TASK DETAILS: Send back the entries below exactly as they appear.

(THE INPUT)

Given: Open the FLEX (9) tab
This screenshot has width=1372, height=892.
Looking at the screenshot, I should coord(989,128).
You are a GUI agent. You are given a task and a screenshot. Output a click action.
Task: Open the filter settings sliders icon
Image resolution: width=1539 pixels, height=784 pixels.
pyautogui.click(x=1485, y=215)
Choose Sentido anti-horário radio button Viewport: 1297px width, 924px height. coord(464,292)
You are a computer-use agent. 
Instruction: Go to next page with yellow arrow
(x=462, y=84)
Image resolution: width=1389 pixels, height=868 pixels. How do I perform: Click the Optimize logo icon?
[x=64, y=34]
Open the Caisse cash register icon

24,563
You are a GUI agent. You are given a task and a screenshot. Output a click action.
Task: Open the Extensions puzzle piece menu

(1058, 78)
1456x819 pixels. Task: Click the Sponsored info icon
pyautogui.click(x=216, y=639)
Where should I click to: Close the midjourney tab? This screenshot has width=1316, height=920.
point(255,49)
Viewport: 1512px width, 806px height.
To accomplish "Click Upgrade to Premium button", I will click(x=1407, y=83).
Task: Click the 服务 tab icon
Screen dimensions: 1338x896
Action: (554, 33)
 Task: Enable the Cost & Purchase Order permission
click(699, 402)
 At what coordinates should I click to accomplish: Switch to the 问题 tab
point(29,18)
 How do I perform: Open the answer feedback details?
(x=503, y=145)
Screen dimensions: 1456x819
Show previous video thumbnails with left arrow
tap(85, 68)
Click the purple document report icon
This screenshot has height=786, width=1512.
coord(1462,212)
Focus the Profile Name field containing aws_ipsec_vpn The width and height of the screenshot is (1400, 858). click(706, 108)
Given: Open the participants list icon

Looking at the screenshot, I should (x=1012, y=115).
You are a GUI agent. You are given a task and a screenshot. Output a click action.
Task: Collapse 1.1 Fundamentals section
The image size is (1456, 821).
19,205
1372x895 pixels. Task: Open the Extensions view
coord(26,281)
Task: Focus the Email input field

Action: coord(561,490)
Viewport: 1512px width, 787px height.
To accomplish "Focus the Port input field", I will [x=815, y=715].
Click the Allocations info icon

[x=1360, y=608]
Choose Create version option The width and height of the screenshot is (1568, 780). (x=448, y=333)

(End THE INPUT)

EXERCISE ANSWER:
Given: Open the FLEX (9) tab
This screenshot has width=1372, height=892.
Looking at the screenshot, I should coord(989,128).
You are a GUI agent. You are given a task and a screenshot. Output a click action.
Task: Open the filter settings sliders icon
Image resolution: width=1539 pixels, height=784 pixels.
pyautogui.click(x=1485, y=215)
Choose Sentido anti-horário radio button Viewport: 1297px width, 924px height. coord(464,292)
You are a computer-use agent. 
Instruction: Go to next page with yellow arrow
(x=462, y=84)
Image resolution: width=1389 pixels, height=868 pixels. How do I perform: Click the Optimize logo icon?
[x=64, y=34]
Open the Caisse cash register icon

24,563
You are a GUI agent. You are given a task and a screenshot. Output a click action.
Task: Open the Extensions puzzle piece menu

(1058, 78)
1456x819 pixels. Task: Click the Sponsored info icon
pyautogui.click(x=216, y=639)
Where should I click to: Close the midjourney tab? This screenshot has width=1316, height=920.
point(255,49)
Viewport: 1512px width, 806px height.
To accomplish "Click Upgrade to Premium button", I will click(x=1407, y=83).
Task: Click the 服务 tab icon
Screen dimensions: 1338x896
Action: (554, 33)
 Task: Enable the Cost & Purchase Order permission
click(699, 402)
 At what coordinates should I click to accomplish: Switch to the 问题 tab
point(29,18)
 How do I perform: Open the answer feedback details?
(x=503, y=145)
Screen dimensions: 1456x819
Show previous video thumbnails with left arrow
tap(85, 68)
Click the purple document report icon
This screenshot has height=786, width=1512.
coord(1462,212)
Focus the Profile Name field containing aws_ipsec_vpn The width and height of the screenshot is (1400, 858). click(706, 108)
Given: Open the participants list icon

Looking at the screenshot, I should (x=1012, y=115).
You are a GUI agent. You are given a task and a screenshot. Output a click action.
Task: Collapse 1.1 Fundamentals section
The image size is (1456, 821).
19,205
1372x895 pixels. Task: Open the Extensions view
coord(26,281)
Task: Focus the Email input field

Action: coord(561,490)
Viewport: 1512px width, 787px height.
To accomplish "Focus the Port input field", I will [x=815, y=715].
Click the Allocations info icon

[x=1360, y=608]
Choose Create version option The width and height of the screenshot is (1568, 780). (x=448, y=333)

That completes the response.